A One-sided Communication Protocol for Exascale Storage Systems

Judicael Zounmevo
Seminar

The storage subsystem of supercomputers is growing more slowly than the compute part. For instance, the Blue Gene/P generation of Argonne supercomputers has one I/O node for 64 compute nodes; and the new Blue Gene/Q Mira has one I/O node for 128 compute nodes. This compute to I/O node ratio is expected to get worse with the shift towards the exascale era. To better cope with the potentially overwhelming number of client requests, the exascale-directed Triton storage project puts the servers in control of I/O communications. The I/O servers decide when and how to service requests while the clients remain passive. This communication model, known as one-sided, matches the semantic of the now ubiquitous Remote Direct Memory Access (RDMA) feature which offloads data transfer from the CPU.

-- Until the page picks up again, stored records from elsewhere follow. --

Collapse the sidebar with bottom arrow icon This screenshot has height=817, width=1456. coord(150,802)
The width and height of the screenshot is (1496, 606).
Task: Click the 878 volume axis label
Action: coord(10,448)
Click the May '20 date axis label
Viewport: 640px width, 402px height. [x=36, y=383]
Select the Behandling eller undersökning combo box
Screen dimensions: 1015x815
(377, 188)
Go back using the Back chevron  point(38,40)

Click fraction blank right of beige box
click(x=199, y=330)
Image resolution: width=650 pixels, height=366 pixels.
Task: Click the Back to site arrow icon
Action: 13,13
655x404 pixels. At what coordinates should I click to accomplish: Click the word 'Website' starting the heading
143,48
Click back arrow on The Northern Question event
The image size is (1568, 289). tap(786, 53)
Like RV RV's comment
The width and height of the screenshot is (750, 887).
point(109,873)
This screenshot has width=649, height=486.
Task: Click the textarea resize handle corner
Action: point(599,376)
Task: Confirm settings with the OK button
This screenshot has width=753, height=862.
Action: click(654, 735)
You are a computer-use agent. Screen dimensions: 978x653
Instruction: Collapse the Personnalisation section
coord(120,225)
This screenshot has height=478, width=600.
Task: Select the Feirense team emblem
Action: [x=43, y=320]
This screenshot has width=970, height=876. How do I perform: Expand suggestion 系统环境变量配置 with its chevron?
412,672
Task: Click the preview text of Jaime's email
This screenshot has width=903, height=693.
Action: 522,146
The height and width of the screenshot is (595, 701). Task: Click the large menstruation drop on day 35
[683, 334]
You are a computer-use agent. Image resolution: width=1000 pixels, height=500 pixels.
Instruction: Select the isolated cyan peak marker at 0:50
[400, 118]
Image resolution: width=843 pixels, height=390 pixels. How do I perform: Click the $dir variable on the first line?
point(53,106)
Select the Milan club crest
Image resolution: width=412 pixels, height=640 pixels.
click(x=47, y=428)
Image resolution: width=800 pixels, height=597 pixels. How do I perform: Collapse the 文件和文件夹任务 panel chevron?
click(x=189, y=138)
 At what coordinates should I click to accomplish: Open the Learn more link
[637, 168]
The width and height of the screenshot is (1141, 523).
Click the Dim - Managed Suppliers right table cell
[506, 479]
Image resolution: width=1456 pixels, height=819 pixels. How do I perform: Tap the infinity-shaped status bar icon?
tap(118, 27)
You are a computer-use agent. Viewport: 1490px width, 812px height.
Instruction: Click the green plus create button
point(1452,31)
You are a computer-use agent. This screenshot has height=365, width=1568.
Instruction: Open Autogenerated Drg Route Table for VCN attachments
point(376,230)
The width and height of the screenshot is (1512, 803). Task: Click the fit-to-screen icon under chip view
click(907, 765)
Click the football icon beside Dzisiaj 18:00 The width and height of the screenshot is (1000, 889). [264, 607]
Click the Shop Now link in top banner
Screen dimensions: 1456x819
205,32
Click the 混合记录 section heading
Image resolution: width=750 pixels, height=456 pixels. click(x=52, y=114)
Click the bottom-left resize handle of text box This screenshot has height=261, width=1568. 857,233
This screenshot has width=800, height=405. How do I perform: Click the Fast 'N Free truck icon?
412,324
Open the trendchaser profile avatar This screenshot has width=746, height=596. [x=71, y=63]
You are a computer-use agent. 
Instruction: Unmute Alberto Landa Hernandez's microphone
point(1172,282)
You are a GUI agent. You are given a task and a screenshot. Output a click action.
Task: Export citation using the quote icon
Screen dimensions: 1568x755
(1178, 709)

In this talk, I present the one-sided communication protocol that was adopted for the Triton storage project. I briefly explain the rationale behind the protocol and show how it fits in a typical triton I/O request lifetime. Then, the focus is put on the design decisions made to provide an implementation over two one-sided libraries.

Bio: Judicael Zounmevo is a Ph.D. candidate in the Electrical and Computer Engineering department of Queen's University in Kingston, ON, Canada. He is interested in optimizing the MPI one-sided communication model, the MPI progress-engine in general and its message queues at large scale. He is supervised by Dr. Ahmad Afsahi. This summer, he worked in the storage group with Dr. Dries Kimpe.